(Dataset rows)
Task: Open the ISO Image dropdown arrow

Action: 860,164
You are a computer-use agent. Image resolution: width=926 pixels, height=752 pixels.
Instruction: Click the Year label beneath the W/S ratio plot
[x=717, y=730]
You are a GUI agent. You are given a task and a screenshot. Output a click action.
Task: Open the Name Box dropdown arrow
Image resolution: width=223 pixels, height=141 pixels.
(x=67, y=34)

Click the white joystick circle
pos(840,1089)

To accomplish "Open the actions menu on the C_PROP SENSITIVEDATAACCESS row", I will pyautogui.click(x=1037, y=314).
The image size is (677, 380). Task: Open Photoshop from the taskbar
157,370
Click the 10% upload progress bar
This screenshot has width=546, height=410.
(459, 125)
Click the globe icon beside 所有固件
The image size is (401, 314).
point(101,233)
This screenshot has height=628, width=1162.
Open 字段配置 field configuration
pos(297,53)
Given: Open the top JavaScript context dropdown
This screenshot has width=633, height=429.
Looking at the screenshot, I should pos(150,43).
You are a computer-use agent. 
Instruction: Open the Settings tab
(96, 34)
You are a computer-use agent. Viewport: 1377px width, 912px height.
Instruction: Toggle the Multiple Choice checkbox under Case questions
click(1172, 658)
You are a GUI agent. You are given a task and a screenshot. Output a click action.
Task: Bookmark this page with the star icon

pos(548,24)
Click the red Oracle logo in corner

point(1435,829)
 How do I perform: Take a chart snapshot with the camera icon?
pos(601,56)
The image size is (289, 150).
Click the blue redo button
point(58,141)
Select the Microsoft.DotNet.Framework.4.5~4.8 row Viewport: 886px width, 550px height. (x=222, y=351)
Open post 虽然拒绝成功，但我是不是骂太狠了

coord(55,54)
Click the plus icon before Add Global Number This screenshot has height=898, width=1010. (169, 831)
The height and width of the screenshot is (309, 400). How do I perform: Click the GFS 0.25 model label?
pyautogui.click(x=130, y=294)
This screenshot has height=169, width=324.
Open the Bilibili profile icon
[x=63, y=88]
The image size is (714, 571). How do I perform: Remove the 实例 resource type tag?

=== WORK TO BE COMPLETED ===
Duplicate the rows from the line with "Click the white joystick circle" through the end of the rows above, character for character.

=== EXERCISE RESULT ===
Click the white joystick circle
pos(840,1089)

To accomplish "Open the actions menu on the C_PROP SENSITIVEDATAACCESS row", I will pyautogui.click(x=1037, y=314).
The image size is (677, 380). Task: Open Photoshop from the taskbar
157,370
Click the 10% upload progress bar
This screenshot has width=546, height=410.
(459, 125)
Click the globe icon beside 所有固件
The image size is (401, 314).
point(101,233)
This screenshot has height=628, width=1162.
Open 字段配置 field configuration
pos(297,53)
Given: Open the top JavaScript context dropdown
This screenshot has width=633, height=429.
Looking at the screenshot, I should pos(150,43).
You are a computer-use agent. 
Instruction: Open the Settings tab
(96, 34)
You are a computer-use agent. Viewport: 1377px width, 912px height.
Instruction: Toggle the Multiple Choice checkbox under Case questions
click(1172, 658)
You are a GUI agent. You are given a task and a screenshot. Output a click action.
Task: Bookmark this page with the star icon

pos(548,24)
Click the red Oracle logo in corner

point(1435,829)
 How do I perform: Take a chart snapshot with the camera icon?
pos(601,56)
The image size is (289, 150).
Click the blue redo button
point(58,141)
Select the Microsoft.DotNet.Framework.4.5~4.8 row Viewport: 886px width, 550px height. (x=222, y=351)
Open post 虽然拒绝成功，但我是不是骂太狠了

coord(55,54)
Click the plus icon before Add Global Number This screenshot has height=898, width=1010. (169, 831)
The height and width of the screenshot is (309, 400). How do I perform: Click the GFS 0.25 model label?
pyautogui.click(x=130, y=294)
This screenshot has height=169, width=324.
Open the Bilibili profile icon
[x=63, y=88]
The image size is (714, 571). How do I perform: Remove the 实例 resource type tag?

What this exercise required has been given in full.